Nos domaines de compétences

 
La psychologie cognitive :
Elle s’intéresse au fonctionnement des grandes fonctions mentales supérieures telles que la mémoire, l’attention, la communication, la compréhension, le raisonnement, l’apprentissage…
 
 
 La neuropsychologie :
Lorsque les grandes fonctions mentales supérieures sont altérées, cette discipline de la psychologie s'intéresse à la relation entre ces altérations et le fonctionnement cérébral. L'objectif étant de cibler l'origine du trouble afin de remédier aux difficultés des patients. 
 
Les Thérapies Cognitives et Comportementales (TCC) :
 "Les thérapies comportementales et cognitives représentent l'application de la psychologie scientifique à la psychothérapie. Elles mettent l'accent sur l'utilisation d'une méthode expérimentale issue des lois de l'apprentissage afin de comprendre et de modifier directement les comportements et les émotions perturbatrices." (J. Cottraux).
Les TCC consistent donc essentiellement à façonner les comportements et les pensées favorables dans un sens déterminé avec le patient, et à entraîner des réponses d'habituation qui permettrons l'extinction des comportements et pensées inadaptés.

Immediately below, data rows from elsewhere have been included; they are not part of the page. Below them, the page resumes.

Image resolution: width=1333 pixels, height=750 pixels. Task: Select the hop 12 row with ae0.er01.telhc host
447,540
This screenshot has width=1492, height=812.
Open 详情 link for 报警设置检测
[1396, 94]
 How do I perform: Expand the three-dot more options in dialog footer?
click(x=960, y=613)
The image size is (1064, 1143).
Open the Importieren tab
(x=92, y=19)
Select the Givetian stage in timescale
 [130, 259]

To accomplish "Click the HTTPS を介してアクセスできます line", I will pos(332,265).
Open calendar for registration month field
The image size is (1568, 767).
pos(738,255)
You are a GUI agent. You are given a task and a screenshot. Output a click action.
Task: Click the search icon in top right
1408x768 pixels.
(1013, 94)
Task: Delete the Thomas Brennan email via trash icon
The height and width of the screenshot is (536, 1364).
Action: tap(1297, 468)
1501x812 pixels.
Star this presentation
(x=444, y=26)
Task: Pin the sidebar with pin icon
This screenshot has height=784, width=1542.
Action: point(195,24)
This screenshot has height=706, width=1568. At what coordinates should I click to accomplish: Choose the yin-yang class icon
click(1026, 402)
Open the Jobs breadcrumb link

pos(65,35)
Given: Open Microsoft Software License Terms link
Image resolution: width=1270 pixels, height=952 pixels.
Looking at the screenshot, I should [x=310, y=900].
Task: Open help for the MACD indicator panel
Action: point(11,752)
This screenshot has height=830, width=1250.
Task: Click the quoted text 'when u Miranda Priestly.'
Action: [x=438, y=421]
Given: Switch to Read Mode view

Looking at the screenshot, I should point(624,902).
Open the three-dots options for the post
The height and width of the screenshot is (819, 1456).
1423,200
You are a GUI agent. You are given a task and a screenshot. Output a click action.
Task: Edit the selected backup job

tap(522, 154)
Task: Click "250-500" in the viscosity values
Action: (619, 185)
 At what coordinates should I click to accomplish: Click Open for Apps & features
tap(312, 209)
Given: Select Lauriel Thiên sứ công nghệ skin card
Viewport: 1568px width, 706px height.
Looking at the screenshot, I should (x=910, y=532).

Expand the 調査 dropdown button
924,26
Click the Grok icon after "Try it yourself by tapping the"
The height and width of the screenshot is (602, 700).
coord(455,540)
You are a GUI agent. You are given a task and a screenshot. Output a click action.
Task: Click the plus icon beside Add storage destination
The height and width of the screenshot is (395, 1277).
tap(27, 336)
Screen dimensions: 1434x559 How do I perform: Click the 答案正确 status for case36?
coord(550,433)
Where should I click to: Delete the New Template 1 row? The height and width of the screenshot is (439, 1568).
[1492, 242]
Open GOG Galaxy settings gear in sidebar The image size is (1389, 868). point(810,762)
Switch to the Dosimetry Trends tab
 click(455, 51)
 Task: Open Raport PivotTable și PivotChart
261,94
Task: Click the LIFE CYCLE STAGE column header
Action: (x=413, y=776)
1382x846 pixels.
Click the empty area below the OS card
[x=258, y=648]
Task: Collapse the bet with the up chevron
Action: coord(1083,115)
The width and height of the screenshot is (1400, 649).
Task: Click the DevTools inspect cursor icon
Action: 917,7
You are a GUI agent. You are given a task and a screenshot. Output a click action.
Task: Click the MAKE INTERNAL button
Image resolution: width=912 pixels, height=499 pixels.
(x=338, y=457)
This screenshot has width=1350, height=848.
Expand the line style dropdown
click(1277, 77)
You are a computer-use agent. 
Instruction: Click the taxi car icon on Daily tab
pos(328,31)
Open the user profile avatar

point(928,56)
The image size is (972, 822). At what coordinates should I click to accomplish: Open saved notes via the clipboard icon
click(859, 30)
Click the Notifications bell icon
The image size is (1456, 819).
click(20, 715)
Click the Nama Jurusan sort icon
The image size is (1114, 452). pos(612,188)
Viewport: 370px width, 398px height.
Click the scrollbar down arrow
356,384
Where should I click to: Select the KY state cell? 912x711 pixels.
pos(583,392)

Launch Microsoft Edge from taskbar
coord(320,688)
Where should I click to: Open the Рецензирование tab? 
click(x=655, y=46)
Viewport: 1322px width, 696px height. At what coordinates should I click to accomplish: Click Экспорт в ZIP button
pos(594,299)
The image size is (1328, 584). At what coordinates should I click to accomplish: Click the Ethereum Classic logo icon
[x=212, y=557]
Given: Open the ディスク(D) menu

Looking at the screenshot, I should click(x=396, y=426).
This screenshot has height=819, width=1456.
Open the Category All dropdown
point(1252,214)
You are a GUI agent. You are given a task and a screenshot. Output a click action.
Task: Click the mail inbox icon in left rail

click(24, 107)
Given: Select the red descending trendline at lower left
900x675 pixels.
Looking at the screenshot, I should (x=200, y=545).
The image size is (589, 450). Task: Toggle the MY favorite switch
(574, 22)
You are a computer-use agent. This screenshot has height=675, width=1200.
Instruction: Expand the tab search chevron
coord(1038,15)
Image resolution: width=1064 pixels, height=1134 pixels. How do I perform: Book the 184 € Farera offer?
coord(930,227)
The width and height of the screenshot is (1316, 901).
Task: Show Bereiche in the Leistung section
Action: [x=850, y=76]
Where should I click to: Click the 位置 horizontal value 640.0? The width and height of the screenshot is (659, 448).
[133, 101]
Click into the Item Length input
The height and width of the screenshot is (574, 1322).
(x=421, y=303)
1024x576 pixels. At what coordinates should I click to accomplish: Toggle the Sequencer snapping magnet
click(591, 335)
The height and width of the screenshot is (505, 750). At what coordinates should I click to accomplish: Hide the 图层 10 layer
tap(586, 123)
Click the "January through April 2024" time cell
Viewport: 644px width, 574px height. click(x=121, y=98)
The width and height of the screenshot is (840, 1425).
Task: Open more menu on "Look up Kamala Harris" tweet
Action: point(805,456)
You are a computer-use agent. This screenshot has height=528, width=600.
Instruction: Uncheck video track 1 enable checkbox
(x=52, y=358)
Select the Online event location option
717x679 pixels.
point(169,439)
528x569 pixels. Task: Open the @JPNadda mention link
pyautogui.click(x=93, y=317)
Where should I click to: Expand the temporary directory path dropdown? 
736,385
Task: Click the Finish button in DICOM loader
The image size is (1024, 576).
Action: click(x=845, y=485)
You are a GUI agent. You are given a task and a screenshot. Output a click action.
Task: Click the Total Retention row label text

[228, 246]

Les Thérapies systémiques :
Elles s’appuient sur la notion de système comme un « ensemble d’éléments en interaction tels qu’une modification quelconque de l’un deux entraîne une modification de tous les autres ».
Exemple : un orchestre.

A la différence d’une approche psychanalytique qui se centre essentiellement sur l’individu et son passé, l’approche systémique porte son attention sur le présent. « L’ici et maintenant » est troqué contre l’histoire du patient. Le concept d’influence du passé est quant à lui échangé contre celui d’homéostasie. Chaque système à comme objectif de tendre le plus possible vers l’équilibre. Lorsqu’un problème survient, comme par exemple un trouble mental, un déséquilibre s’opère. Dans ce cas, le système, par ses priorités homéostatiques, va chercher à retrouver l’équilibre. Par ailleurs, remarquons que nous pouvons prendre un autre exemple qu’un trouble mental. Il semble important de noter que n’importe quel évènement de vie peut amener à un déséquilibre au sein du système. Par exemple, l’entrée d’un enfant dans l’adolescence qui est souvent un évènement dont la plupart des individus se souvient car les changements peuvent être très marqués! Il existe donc une multitude d’évènements de vie ayant une conséquence sur le système.

Ainsi, le symptôme d’un individu n’est plus la conséquence d’un problème intrapsychique mais davantage le témoin d’une perturbation, d’un trouble de la communication, au sein du système : la famille par exemple. Il importe donc de comprendre la fonction du symptôme dans le système plutôt que son sens. Si l’apparition d’un symptôme vient avec une fonction homéostatique, c’est-à-dire dans le but de préserver l’équilibre d’un système, il est fort probable que celui-ci persiste un moment.

Il va donc s’agir pour le thérapeute de faire retrouver à la famille un autre équilibre et une réorganisation du système.